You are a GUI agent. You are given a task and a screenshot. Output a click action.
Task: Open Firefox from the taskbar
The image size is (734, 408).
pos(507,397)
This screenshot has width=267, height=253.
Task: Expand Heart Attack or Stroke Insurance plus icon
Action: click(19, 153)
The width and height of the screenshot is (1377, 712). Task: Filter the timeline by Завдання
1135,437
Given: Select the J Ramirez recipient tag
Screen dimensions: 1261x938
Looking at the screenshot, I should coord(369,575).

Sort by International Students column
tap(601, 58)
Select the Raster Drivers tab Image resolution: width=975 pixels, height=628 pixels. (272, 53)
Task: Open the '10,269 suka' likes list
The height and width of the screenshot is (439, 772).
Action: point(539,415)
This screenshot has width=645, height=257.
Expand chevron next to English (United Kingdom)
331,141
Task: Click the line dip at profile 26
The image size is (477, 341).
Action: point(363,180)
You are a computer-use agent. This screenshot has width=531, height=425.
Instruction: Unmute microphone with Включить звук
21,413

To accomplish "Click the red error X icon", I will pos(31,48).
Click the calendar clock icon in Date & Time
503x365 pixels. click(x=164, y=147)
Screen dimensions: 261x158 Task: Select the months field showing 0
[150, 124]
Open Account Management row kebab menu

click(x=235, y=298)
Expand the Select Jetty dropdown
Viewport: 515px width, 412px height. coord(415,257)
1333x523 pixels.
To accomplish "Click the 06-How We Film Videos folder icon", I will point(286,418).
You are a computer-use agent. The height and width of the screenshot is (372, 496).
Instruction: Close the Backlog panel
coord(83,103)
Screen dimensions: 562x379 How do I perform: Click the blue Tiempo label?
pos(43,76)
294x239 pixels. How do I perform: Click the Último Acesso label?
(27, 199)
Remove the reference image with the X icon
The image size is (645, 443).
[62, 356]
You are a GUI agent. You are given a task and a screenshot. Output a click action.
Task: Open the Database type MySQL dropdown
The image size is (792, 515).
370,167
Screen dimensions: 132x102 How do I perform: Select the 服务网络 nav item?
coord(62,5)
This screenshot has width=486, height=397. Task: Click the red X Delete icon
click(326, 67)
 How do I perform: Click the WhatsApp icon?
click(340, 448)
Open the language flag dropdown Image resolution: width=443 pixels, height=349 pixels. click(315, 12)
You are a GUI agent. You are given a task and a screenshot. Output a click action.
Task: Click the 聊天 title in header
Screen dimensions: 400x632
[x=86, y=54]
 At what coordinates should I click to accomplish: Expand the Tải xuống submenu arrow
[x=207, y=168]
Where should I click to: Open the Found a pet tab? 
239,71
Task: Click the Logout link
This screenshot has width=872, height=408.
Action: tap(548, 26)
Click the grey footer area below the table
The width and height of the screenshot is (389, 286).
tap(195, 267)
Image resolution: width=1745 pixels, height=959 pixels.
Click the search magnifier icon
====================
- Work to complete:
Using the listing above, transcribe every entry exactly.

- Response:
You are a GUI agent. You are given a task and a screenshot. Output a click action.
Task: Open Firefox from the taskbar
The image size is (734, 408).
pos(507,397)
This screenshot has width=267, height=253.
Task: Expand Heart Attack or Stroke Insurance plus icon
Action: click(19, 153)
The width and height of the screenshot is (1377, 712). Task: Filter the timeline by Завдання
1135,437
Given: Select the J Ramirez recipient tag
Screen dimensions: 1261x938
Looking at the screenshot, I should coord(369,575).

Sort by International Students column
tap(601, 58)
Select the Raster Drivers tab Image resolution: width=975 pixels, height=628 pixels. (272, 53)
Task: Open the '10,269 suka' likes list
The height and width of the screenshot is (439, 772).
Action: point(539,415)
This screenshot has width=645, height=257.
Expand chevron next to English (United Kingdom)
331,141
Task: Click the line dip at profile 26
The image size is (477, 341).
Action: point(363,180)
You are a computer-use agent. This screenshot has width=531, height=425.
Instruction: Unmute microphone with Включить звук
21,413

To accomplish "Click the red error X icon", I will pos(31,48).
Click the calendar clock icon in Date & Time
503x365 pixels. click(x=164, y=147)
Screen dimensions: 261x158 Task: Select the months field showing 0
[150, 124]
Open Account Management row kebab menu

click(x=235, y=298)
Expand the Select Jetty dropdown
Viewport: 515px width, 412px height. coord(415,257)
1333x523 pixels.
To accomplish "Click the 06-How We Film Videos folder icon", I will point(286,418).
You are a computer-use agent. The height and width of the screenshot is (372, 496).
Instruction: Close the Backlog panel
coord(83,103)
Screen dimensions: 562x379 How do I perform: Click the blue Tiempo label?
pos(43,76)
294x239 pixels. How do I perform: Click the Último Acesso label?
(27, 199)
Remove the reference image with the X icon
The image size is (645, 443).
[62, 356]
You are a GUI agent. You are given a task and a screenshot. Output a click action.
Task: Open the Database type MySQL dropdown
The image size is (792, 515).
370,167
Screen dimensions: 132x102 How do I perform: Select the 服务网络 nav item?
coord(62,5)
This screenshot has width=486, height=397. Task: Click the red X Delete icon
click(326, 67)
 How do I perform: Click the WhatsApp icon?
click(340, 448)
Open the language flag dropdown Image resolution: width=443 pixels, height=349 pixels. click(315, 12)
You are a GUI agent. You are given a task and a screenshot. Output a click action.
Task: Click the 聊天 title in header
Screen dimensions: 400x632
[x=86, y=54]
 At what coordinates should I click to accomplish: Expand the Tải xuống submenu arrow
[x=207, y=168]
Where should I click to: Open the Found a pet tab? 
239,71
Task: Click the Logout link
This screenshot has width=872, height=408.
Action: tap(548, 26)
Click the grey footer area below the table
The width and height of the screenshot is (389, 286).
tap(195, 267)
Image resolution: width=1745 pixels, height=959 pixels.
Click the search magnifier icon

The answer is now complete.